Task Dependency of User Perceived Utility in Autonomic VoIP Systems

The transmission of voice-over-Internet protocol (VoIP) network traffic is used in an increasing variety of applications and settings. Many of these applications involve communications where VoIP systems are deployed under unpredictable conditions with poor network support. These conditions make it difficult for users to configure and optimize VoIP systems and this creates a need for self configuring and self optimizing systems. To build an autonomic system for VoIP communications, it is valuable to be able to measure the user perceived utility of a system. In this paper we identify factors important to the estimation of user perceived utility in task dependent VoIP communications.

A genetic algorithm for solving the binning problem in networked applications detection

Network administrators need a tool that detects the kind of applications running on their networks, in order to allocate resources and enforce security policies. Previous work shows that applications can be detected by analyzing packet size distributions. Detection by packet size distribution is more efficient and accurate if the distribution is binned. An unbinned packet size distribution considers the occurrences of each packet size individually. In contrast, a binned packet size distribution considers the occurrences of packets within packet size ranges. This paper reviews some of the common methods for binning distributions and presents an improved approach to binning using a genetic algorithms to assist the detection of network applications.

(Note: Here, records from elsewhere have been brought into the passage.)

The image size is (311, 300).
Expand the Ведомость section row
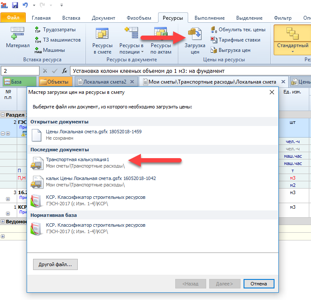3,221
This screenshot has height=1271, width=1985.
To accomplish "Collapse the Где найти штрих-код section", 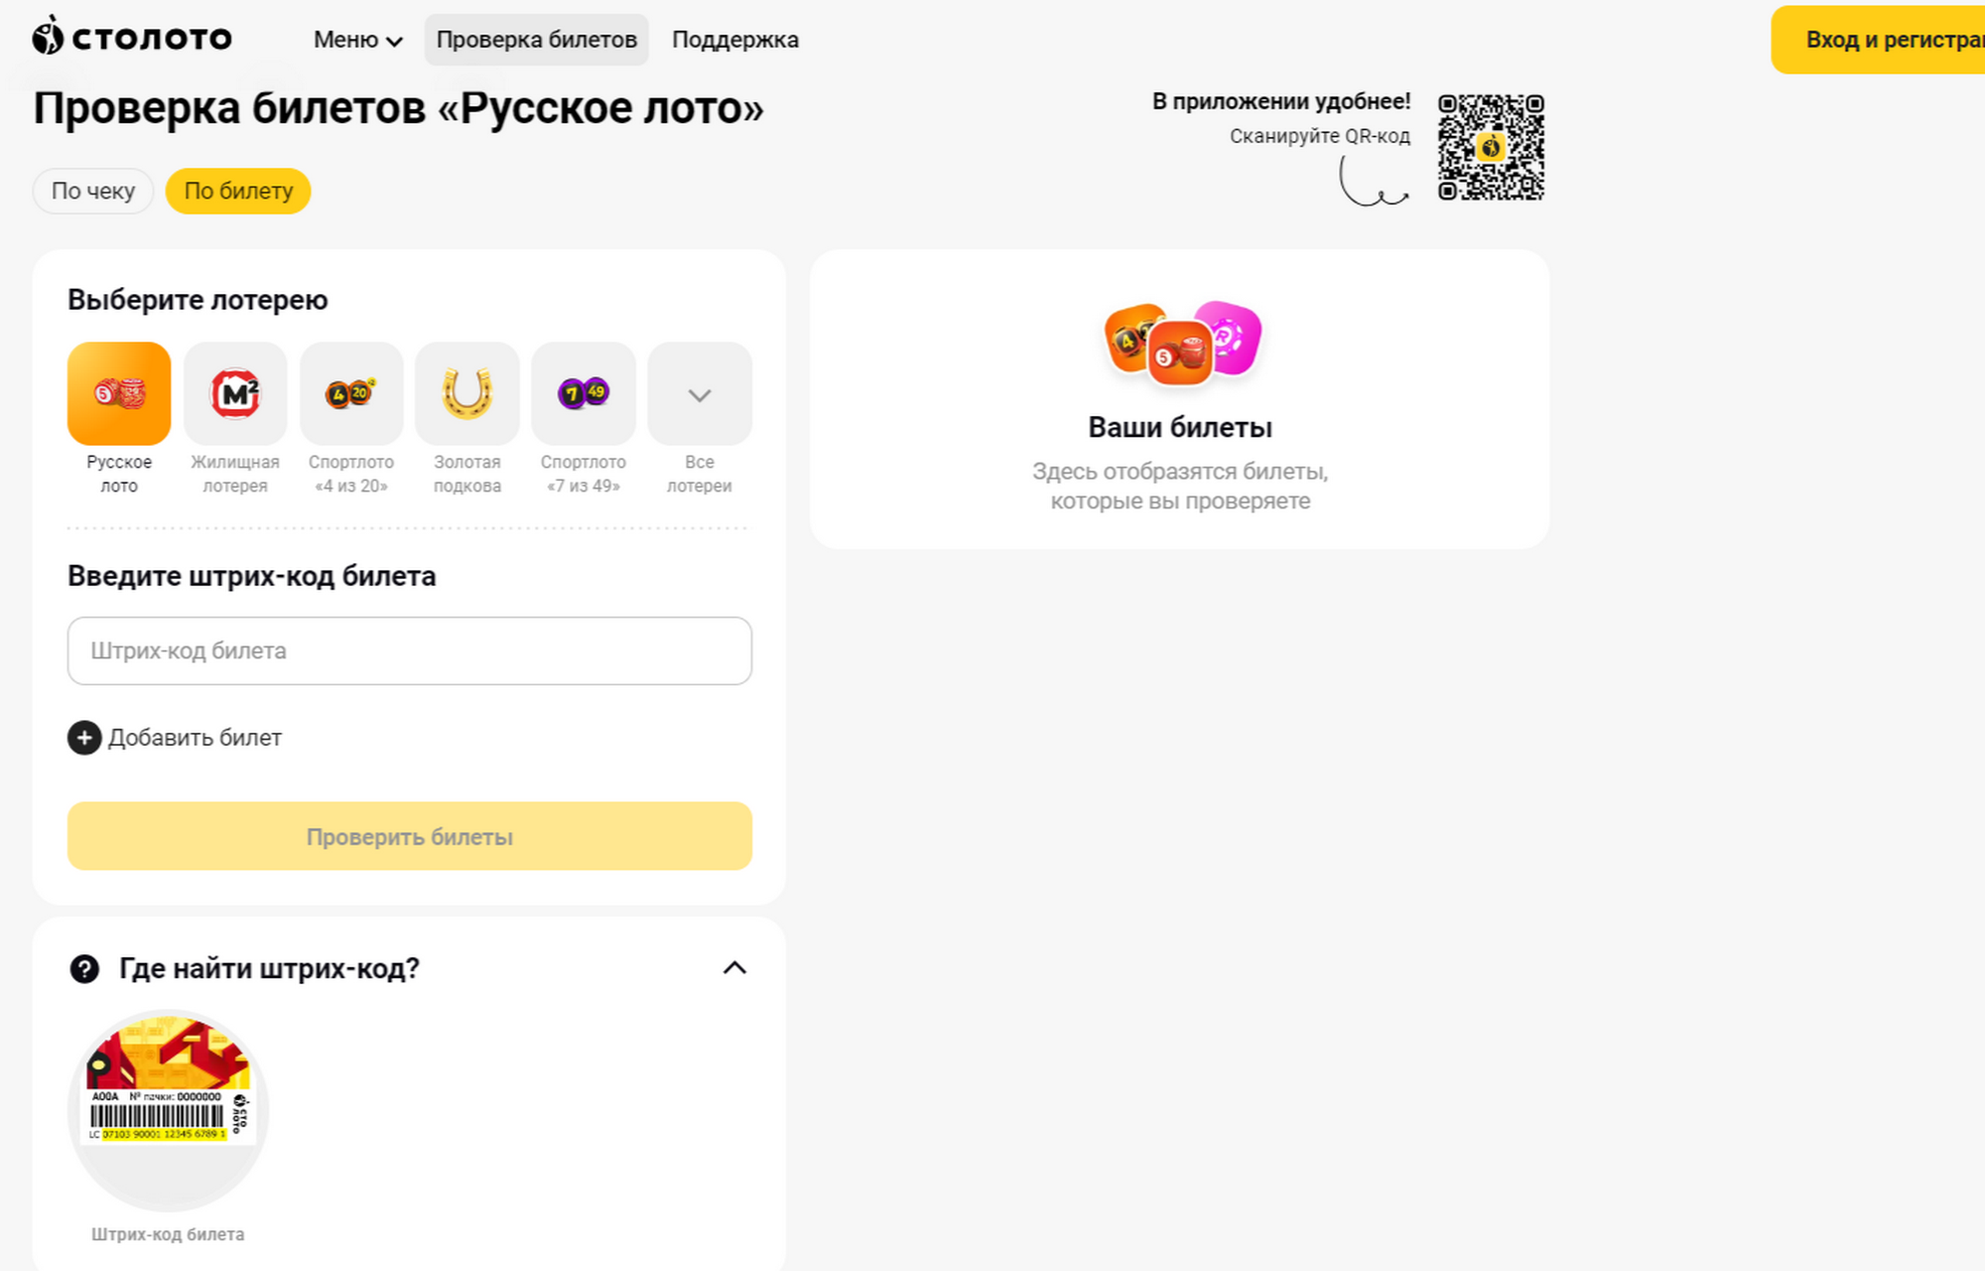I will 734,968.
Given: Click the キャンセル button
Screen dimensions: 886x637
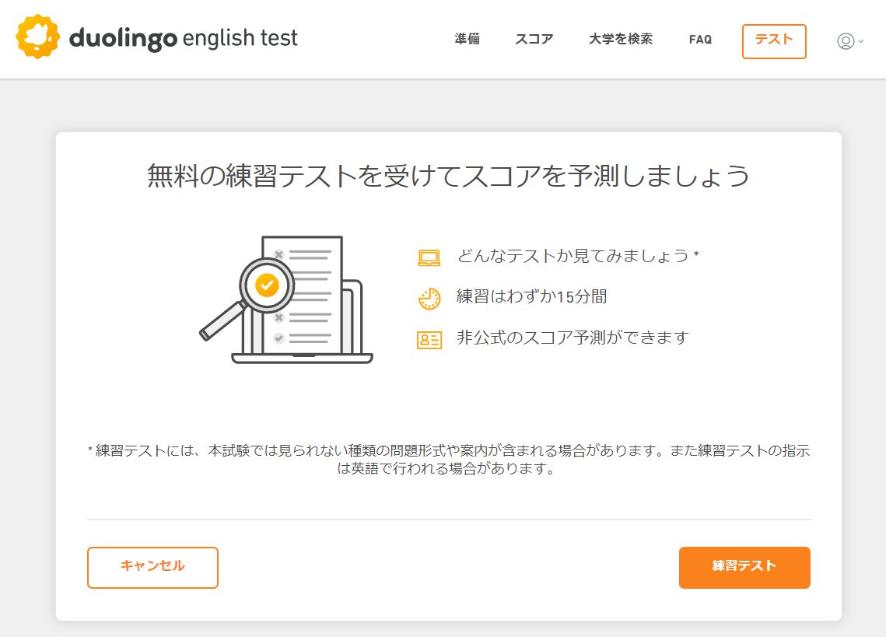Looking at the screenshot, I should click(x=152, y=567).
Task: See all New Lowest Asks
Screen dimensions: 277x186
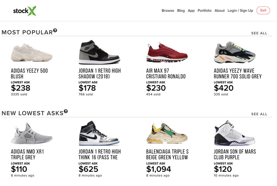Action: 259,114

Diagnosis of software failures using computational geometry

Complex software systems have become commonplace in modern organizations and are considered critical to their daily operations. They are expected to run on a diverse set of platforms while interoperating with a wide variety of other applications. Although there have been advances in the discipline of software engineering, software faults, and malicious attacks still regularly cause system downtime [1]. Downtime of critical applications can create additional work, cause delays, and lead to financial loss [2]. This paper presents a computational geometry technique to tackle the problem of timely failure diagnosis during the execution of a software application. Our approach to failure diagnosis involves collecting a set of software metrics and building a geometric enclosures corresponding to known classes of faults. The geometric enclosures are then used to partition the state space defined by the metrics

An Approach to Comprehending Networked Applications through Analogy

Distributed applications rely on packet-switched networks to connect their various elements. This paper describes a technique that can help software engineers and network administrators characterize unfamiliar networked applications by matching them to a single, or a combination of several, analogous and familiar networked applications). This matching is based on the size distribution of the packets sent and received by the application undergoing scrutiny.